Gerhart Hauptmann's novel The Island of the Great Mother or the Miracle of the Île des Dames: A Story from the Utopian Archipelago was first published (in German) in 1928, but 90 years on, it still reads appositely, especially for the pagan community.

Here's the story.

A passenger liner filled with women (they're going to a women's convention) is shipwrecked somewhere in the Pacific. Several hundred women, with only one male among them—the prepubescent son of one of the castaways—are washed ashore on an uninhabited island.

There they create a glittering women's civilization, with its own gynocentric culture and religion.

Then something amazing happens. One by one, the women begin to become pregnant and give birth.

It's one of the novel's great strengths that these mysterious pregnancies are never explained. Hauptmann makes it quite clear that they are not, in fact, due to the only surviving male on the island, now grown to adolescence. They arise, apparently, as an inherent quality of the island itself.

Well, but there's trouble in utopia. Half the children born are female, half male. What to do with the males?

Being a good feminist society, the women decide against killing the male infants, but neither are they willing to raise them in the women's civilization as they have created it. So they exile the males to the other side of the island instead.

You can see where this is going. Growing up in exile, without benefit of culture, the feral males, as they mature, become violent and destroy everything the women have created.

Hauptmann, of course, is satirizing his own society here, where the situation is exactly the reverse of the Île des Dames. He warns of the long-term danger to any culture that systematically excludes half of its population.

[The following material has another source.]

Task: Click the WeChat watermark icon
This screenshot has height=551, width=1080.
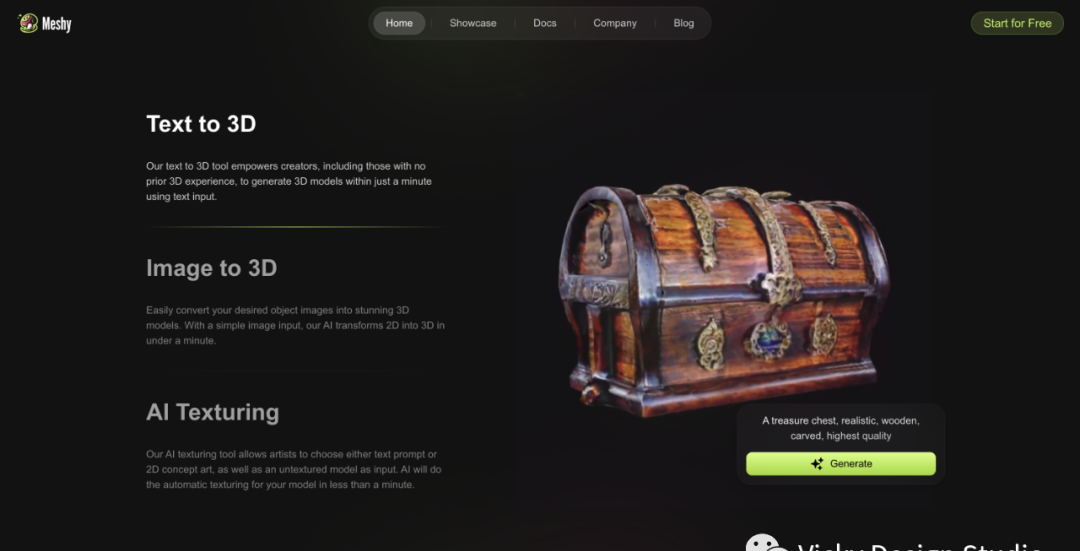Action: [x=767, y=543]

In effect, his literary parable argues for radical inclusivity.

Pagan activist and demographer Todd Berntson has written of the “disappearing pagan male” and of the danger that such a population-drain represents to the long-term survival of the pagan community. In this New Pagan Civilization that we're building today, there simply has to be something for the men, or they'll vote with their feet and walk away. Who wouldn't? But if that happens, quite frankly, it means the end of the Pagan Dream.

Hauptmann was a man of his own time and place. The racist and anti-Semitic elements of his fiction read (to say the very least) uncomfortably today.

But, in the end, his arguments for a culture of radical inclusivity—the Nazi party turned down his application for membership because his fiction contained too many non-Aryan characters—read as convincingly today as they did a century ago.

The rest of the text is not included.